La complessa manovra operativa si è strutturata partendo dalle risultanze e dalle informazioni capillarmente acquisite dalla locale Stazione Carabinieri, insostituibile presidio di legalità a diretto e costante contatto con la comunità scaleota, vero e proprio sensore sul territorio in grado di raccogliere le istanze di sicurezza dei cittadini e tradurle in acquisizioni informative.
L’operazione, mirata a contrastare lo spaccio di sostanze stupefacenti, i reati predatori e le forme di criminalità diffusa, ha visto l’impiego di un dispositivo straordinario. Al fianco dei militari della Compagnia di Scalea hanno operato i militari dello Squadrone Eliportato Cacciatori “Calabria” e le unità specializzate del Nucleo Carabinieri Cinofili di Vibo Valentia, a testimonianza del massimo impegno e della determinazione dell’Arma nel setacciare ogni angolo dell’area. Nel corso delle attività, sono state identificate e controllate oltre 200 persone e 122 veicoli. Inoltre, due soggetti sono stati deferiti in stato di libertà alla Procura della Repubblica di Paola poiché ritenuti gravemente indiziati di violazioni al Codice della Strada, con l’immediato ritiro e la contestuale sospensione della patente di guida, mentre un’altra persona è stata segnalata alla Prefettura di Cosenza per uso personale di sostanze stupefacenti, poiché trovata in possesso di una dose di cocaina. Nel medesimo contesto operativo, sono state elevate numerose sanzioni amministrative al Codice della Strada, con particolare attenzione alla repressione di condotte pericolose per l’incolumità pubblica, quali la guida senza casco protettivo e la circolazione con veicoli sprovvisti della regolare revisione periodica. Questi i risultati conseguiti in un’area che, soprattutto nel periodo estivo, registra un consistente afflusso di persone, fenomeno che porta con sé una fisiologica insorgenza di criticità sotto il profilo della sicurezza urbana, connessa in particolare con la recrudescenza di reati predatori, con il fenomeno dello spaccio di stupefacenti e con le complesse dinamiche di gestione dell’ordine e della sicurezza pubblica in contesti ad elevatissima densità demografica.

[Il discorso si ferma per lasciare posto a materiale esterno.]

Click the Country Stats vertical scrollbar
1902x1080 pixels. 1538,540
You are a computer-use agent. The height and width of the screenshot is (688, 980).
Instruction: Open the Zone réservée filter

L’Arma dei Carabinieri proseguirà con determinazione anche nelle prossime settimane con analoghi servizi straordinari ad alto impatto. Tali attività di controllo dinamico saranno progressivamente estese a tutto il territorio della Riviera dei Cedri per l’intera stagione estiva, con l’obiettivo strategico di garantire una presenza costante dello Stato, rafforzare la percezione di sicurezza e, soprattutto, impedire la realizzazione di “sacche di illegalità” o zone d’ombra in aree caratterizzate da forte presenza turistica.
Il procedimento pende nella fase delle indagini preliminari, necessitando pertanto della successiva verifica processuale nel contraddittorio con la difesa. Nel rispetto dei diritti degli indagati e in ottemperanza alla normativa vigente sulla presunzione di innocenza, i soggetti sottoposti alle indagini sono da ritenersi presunti innocenti fino a un definitivo accertamento di colpevolezza con sentenza di natura irrevocabile.